Se i genitori ci hanno fatto credere che le nostre emozioni non erano importanti, difficilmente da
adulti riusciremo a esprimere ciò che desideriamo e di cui abbiamo bisogno. Ciò ostacola una
relazione felice e sana.

Esprimete sempre quello che provate e di cui avete bisogno? Prendete prima di tutto in
considerazione i vostri sentimenti? Se è così, congratulazioni! Siete responsabili ed emotivamente
maturi. Grazie a queste qualità, si hanno legami equilibrati e sani. Ciò sembra impossibile,
tuttavia, per coloro i quali non hanno ricevuto un’adeguata educazione emotiva.

Molte persone sono abituate a reprimere le proprie emozioni, come qualcuno che ingoia un sasso dopo
l’altro. Non fanno notare quello che le ferisce per paura delle conseguenze. Nascondono ciò di cui
hanno bisogno in ogni momento perché si sono abituati a non rivendicare o segnalare i propri
desideri.

Una simile condotta psicoemotiva è strettamente legata all’educazione ricevuta. Il trattamento dei
genitori determina il modo in cui i figli si relazioneranno con le loro emozioni in età adulta.

Chiederemo ciò che ci è stato concesso chiedere, rivendicheremo ciò che ci è stato insegnato che
possiamo rivendicare. Quanto insegnatoci dai nostri genitori in materia psico-emotiva modulerà il
nostro comportamento.

La scarsa gestione emotiva in età adulta si deve in buona parte all’educazione ricevuta.

Educazione emotiva e impatto sulla maturità

Spetta ai genitori far capire ai bambini che il loro stato d’animo è importante e che devono
imparare a gestirlo. I genitori abili e rispettosi sanno che devono guidare i loro figli nel
riconoscere adeguatamente le emozioni provate. Ciò permetterà di essere più in sintonia con se
stessi e sviluppare un’adeguata intelligenza emotiva.

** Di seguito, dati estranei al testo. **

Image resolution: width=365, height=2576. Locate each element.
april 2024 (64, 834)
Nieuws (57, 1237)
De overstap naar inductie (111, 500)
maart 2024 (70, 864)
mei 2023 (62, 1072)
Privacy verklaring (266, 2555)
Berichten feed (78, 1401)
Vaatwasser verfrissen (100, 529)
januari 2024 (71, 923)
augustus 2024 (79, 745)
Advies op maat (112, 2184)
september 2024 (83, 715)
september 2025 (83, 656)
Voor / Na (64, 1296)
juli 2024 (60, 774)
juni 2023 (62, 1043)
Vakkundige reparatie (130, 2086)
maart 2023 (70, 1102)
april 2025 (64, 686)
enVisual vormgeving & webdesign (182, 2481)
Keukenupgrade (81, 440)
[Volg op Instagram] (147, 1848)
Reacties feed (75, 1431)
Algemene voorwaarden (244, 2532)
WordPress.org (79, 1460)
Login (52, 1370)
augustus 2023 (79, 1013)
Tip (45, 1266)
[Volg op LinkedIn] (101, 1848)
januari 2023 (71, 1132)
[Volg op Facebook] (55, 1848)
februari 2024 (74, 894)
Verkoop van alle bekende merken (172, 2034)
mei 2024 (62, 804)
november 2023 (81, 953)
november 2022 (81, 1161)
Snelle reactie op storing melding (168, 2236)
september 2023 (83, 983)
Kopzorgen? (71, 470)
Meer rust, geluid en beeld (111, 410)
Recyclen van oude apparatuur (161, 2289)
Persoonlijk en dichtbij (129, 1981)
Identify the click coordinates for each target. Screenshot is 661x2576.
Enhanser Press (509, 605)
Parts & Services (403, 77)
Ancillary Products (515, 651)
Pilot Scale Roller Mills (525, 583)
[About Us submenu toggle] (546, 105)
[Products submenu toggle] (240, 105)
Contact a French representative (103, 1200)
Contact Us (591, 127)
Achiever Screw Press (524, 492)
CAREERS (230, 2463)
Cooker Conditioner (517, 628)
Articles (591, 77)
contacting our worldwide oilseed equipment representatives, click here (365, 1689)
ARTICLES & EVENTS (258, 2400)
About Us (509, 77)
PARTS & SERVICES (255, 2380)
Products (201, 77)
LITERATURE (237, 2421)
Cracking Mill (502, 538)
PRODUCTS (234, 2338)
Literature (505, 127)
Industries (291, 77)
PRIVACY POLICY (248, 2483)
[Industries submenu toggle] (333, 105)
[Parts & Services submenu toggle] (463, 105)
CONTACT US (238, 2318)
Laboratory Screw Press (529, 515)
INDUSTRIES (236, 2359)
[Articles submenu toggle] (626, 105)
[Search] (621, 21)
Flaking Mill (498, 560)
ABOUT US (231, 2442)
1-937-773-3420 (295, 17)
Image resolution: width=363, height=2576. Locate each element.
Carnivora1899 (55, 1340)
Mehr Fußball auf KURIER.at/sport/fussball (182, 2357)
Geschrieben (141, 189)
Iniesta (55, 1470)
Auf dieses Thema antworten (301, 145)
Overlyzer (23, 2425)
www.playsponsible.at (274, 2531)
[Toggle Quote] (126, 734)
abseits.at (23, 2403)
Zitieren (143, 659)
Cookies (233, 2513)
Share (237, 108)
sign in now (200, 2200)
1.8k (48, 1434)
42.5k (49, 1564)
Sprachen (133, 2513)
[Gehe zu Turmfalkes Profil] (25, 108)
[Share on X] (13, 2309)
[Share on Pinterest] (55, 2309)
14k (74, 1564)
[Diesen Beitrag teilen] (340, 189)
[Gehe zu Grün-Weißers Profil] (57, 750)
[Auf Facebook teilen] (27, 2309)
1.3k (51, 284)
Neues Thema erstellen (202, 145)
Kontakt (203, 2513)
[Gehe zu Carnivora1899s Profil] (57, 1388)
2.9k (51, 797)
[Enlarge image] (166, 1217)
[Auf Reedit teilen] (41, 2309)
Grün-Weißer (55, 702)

L’accumulo di sensazioni che si scatena sotto forma di capricci, per esempio, è paralizzante per il
bambino. Se l’adulto li risolve con urla e punizioni, il bambino imparerà a reprimere la rabbia, la
frustrazione e il disagio.

Allo stesso modo, se i genitori lodano i suoi sforzi quando si dedica a un compito per lui
complesso, probabilmente il bambino imparerà a tollerare meglio la frustrazione.

La reazione dei genitori guida anche a comunicare meglio le esperienze interiori agli altri: “Mi
sento triste”, “Sono arrabbiato perch酔, “Ho paura di…”, ecc. È importante invitare il bambino a
parlare di quello che lo fa stare male, invece di reprimerlo o incanalarlo nella rabbia.

Genitori negligenti e famiglie disfunzionali sono alla base di molte difficoltà a livello
relazionale. Per esempio, non essere in grado di instaurare legami felici con gli altri in età
adulta.

Crescere in ambienti invalidanti spesso impedisce di amare se stessi e gli altri

Una sana educazione emotiva durante l’infanzia è un potente strumento per imparare a instaurare
relazioni sicure. Potrebbe rappresentare, di fatto, la pietra angolare del proprio benessere
psicologico.

Ricevere ogni giorno dimostrazione che merita di essere amato e che le sue emozioni sono importanti
agisce come il miglior nutriente per il bambino.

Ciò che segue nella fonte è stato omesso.